Action item: Transcribe the data below verbatim from the line with "Task: Select JQL" to the line with "Given: Click the laptop preview device icon". Include both of those lines.

Records shown:

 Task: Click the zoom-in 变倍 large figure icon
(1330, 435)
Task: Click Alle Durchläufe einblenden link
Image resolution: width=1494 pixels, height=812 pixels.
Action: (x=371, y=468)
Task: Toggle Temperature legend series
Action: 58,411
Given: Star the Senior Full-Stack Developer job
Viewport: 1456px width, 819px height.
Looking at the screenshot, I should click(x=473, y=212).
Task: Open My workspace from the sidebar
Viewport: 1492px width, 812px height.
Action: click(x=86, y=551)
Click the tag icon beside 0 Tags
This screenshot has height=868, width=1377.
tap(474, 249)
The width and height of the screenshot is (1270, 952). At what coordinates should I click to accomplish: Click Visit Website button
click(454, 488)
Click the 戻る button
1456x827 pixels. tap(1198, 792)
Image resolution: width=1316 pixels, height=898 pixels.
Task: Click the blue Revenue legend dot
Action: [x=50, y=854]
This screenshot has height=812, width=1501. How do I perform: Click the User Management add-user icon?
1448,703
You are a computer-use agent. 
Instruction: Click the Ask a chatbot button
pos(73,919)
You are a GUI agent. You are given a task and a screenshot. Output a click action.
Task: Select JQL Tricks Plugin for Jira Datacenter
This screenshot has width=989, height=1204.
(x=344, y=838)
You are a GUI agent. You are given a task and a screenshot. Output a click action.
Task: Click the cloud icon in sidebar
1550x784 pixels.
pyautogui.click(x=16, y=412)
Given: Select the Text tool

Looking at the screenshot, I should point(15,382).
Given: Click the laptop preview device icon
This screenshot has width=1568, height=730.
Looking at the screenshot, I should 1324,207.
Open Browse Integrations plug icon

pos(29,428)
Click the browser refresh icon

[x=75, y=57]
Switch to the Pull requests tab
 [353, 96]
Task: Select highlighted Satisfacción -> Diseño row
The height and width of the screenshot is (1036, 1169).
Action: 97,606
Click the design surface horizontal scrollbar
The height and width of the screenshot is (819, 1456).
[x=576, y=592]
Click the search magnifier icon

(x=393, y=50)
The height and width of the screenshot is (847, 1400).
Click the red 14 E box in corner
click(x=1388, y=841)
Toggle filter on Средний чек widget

Solution for this problem:
Task: Select JQL Tricks Plugin for Jira Datacenter
This screenshot has width=989, height=1204.
(x=344, y=838)
You are a GUI agent. You are given a task and a screenshot. Output a click action.
Task: Click the cloud icon in sidebar
1550x784 pixels.
pyautogui.click(x=16, y=412)
Given: Select the Text tool

Looking at the screenshot, I should point(15,382).
Given: Click the laptop preview device icon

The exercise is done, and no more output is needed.